With Synne as coauthor on our early transnational work (e.g., Hawisher, Berry, Selfe, & Skjulstad, 2006), we began to see how a combination of alphabetic text, video, sound, and still images might support a research approach that embraces a wide variety of digital media to explore individuals' literacy narratives and literate lives. This reliance on multiple digital resources—along with a methodology that prizes the words, thoughts, and images that coauthors create and offer us—underscores, too, the importance of what we consider our feminist approach to research. As Gesa Kirsch and Jacqueline Jones Royster (2010) remind us, as researchers we need to seek a "more richly rendered understanding—listening to and learning from the women themselves, going repeatedly, not to our assumptions and expectations, but to the women—to their writing, their work, and their worlds, seeking to ground our inquiries in the evidence of the women's lives, taking as a given that the women have much to teach us if we develop the patience to pay attention in a more paradigmatic way (p. 649)." By incorporating Kirsch and Royster's insightful advice, we endeavor to keep the women and men with whom we collaborate at the forefront of the feminist methodology we have crafted and deployed across multiple settings. In this final chapter, we turn first to Synne's own literacy narrative before providing some thoughts on research methodology.
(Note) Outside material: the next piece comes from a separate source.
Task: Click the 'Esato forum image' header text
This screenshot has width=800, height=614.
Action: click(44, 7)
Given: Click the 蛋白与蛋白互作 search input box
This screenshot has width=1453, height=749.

Synne Skjulstad and Andrew Morrison from Idunn Sem's (2006, May) Practice-based Method: Exploring Digital Media through the Dynamics of Practice, Theory, and Collaborative, Multimedia Performance
We begin with the digital literacy work of Synne because, in many ways, she was an inspiration for a methodology that now attempts to make use of digital media at every opportunity. Our work with her illustrates an approach in which participants detail their own literate practices through the use of video clips, websites, images, face-to-face and online life-history interviews, and literacy narratives (which, in Synne's case, became primarily an alphabetic online text but also included still images combined with videos she herself shot of her literate life). In 2004, when Gail Hawisher and Cynthia Selfe presented their research in the Designing Design seminar series at the University of Oslo (Morrison, 2004), Synne Skjulstad was very persuasive in describing the benefits that might accrue from using digital media not only as a research tool, but also as a means of providing venues through which to present research. She suggested the Web as a research site while also underscoring the drawbacks of trying to present digital research adequately in print. She noted, for example, that the research in Literate Lives (2004) lacked the richness that video clips might provide and argued that studying digital contexts in the 21st century required digital tools for method, presentation, and dissemination.
Synne Skjulstad and Andrew Morrison (2004) present "Toward Embodied Interaction." Click on image to view an excerpt from their video presentation <transcript>.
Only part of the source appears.